Police in Hartford City, Ind., arrested 23-year-old Danielle Jett Saturday after receiving a report of an unconscious woman lying in a vehicle on East McCulloch Boulevard and North Elm Street. Responding officers, who noticed a young child sitting in the backseat, attempted to wake Jett up by banging on the windows, but were unable to get a response until opening up the unlocked door, reports CBS 4.
After administering a dose of the opioid overdose reversal drug Narcan to stabilize Jett, she admitted to police she used a syringe to inject heroin while sitting in her truck with her 5-year-old daughter present.
Authorities initially called the Indiana Department of Child Services, but subsequently allowed a man Jett said the girl calls “dad” take custody of the child.

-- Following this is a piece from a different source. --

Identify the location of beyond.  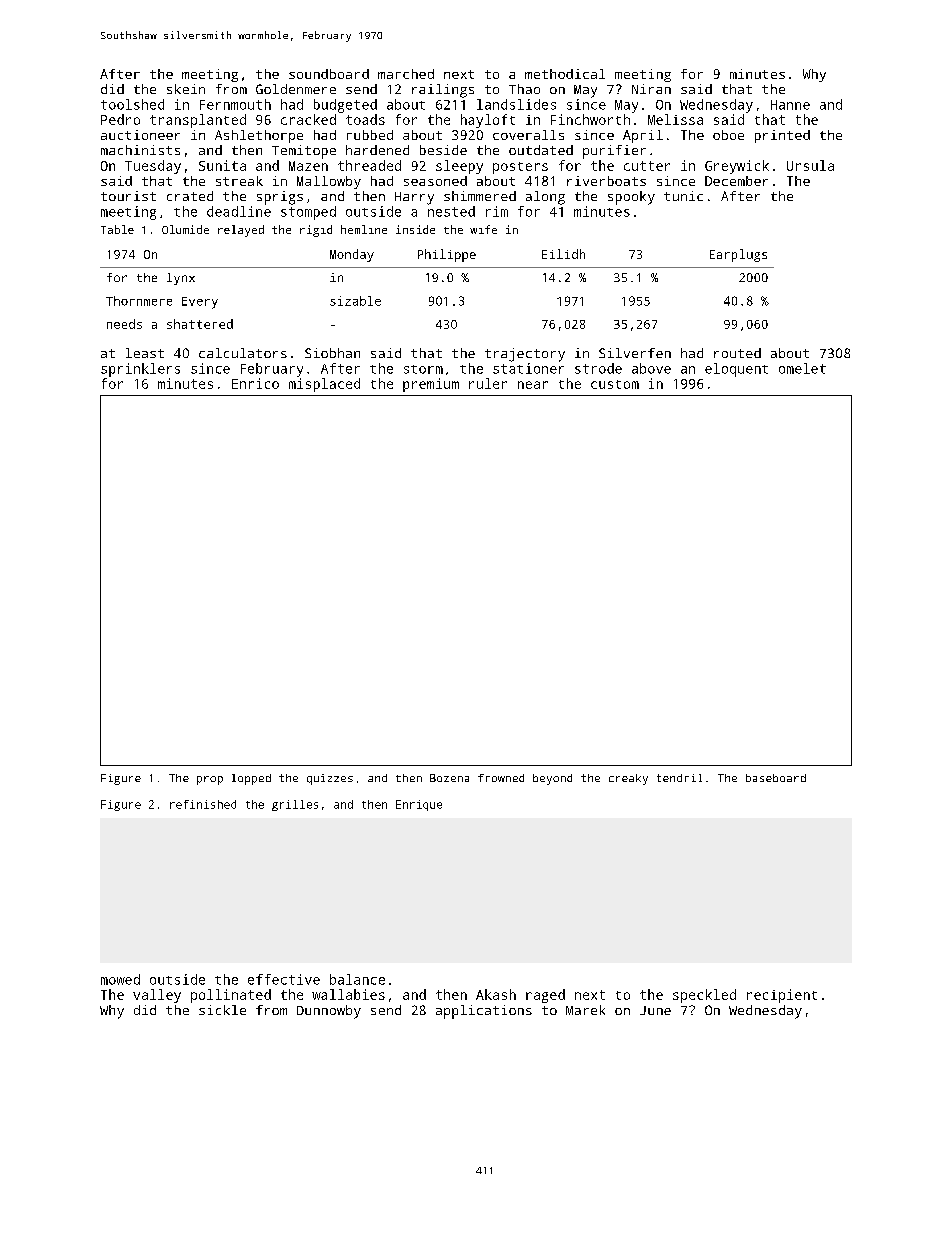
(552, 779).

Indiana is being battered by the opioid epidemic, which continues to push users towards street drugs like heroin and fentanyl. Police arrested a mother and father in Indiana on March 9 after the parents suffered heroin overdoses in their SUV with their three children inside.
An unidentified driver, who told police the SUV was sitting in the middle of the roadway, discovered the family. First responders administered overdose reversal drug Narcan to the couple before taking them to a local hospital for treatment.
“They will do almost anything to get that fix whether or not they place another person or a child in danger,” said Carroll County Sheriff Tobe Leazenby, according to WGN 9.
Drug overdoses are now the leading cause of accidental death for Americans under age 50, killing more than 64,000 people in 2016, according to the Centers for Disease Control and Prevention.
Data from the National Institute on Drug Abuse released on Sept. 7 paints a grim outlook for the future of the drug crisis ravaging American communities.
The study predicts Americas addiction epidemic will continue to deteriorate, pushing drug deaths to an estimated 71,600 in 2017. If the estimates prove accurate, 2017 will be the second year in a row drug deaths surpass U.S. casualties in the Vietnam War.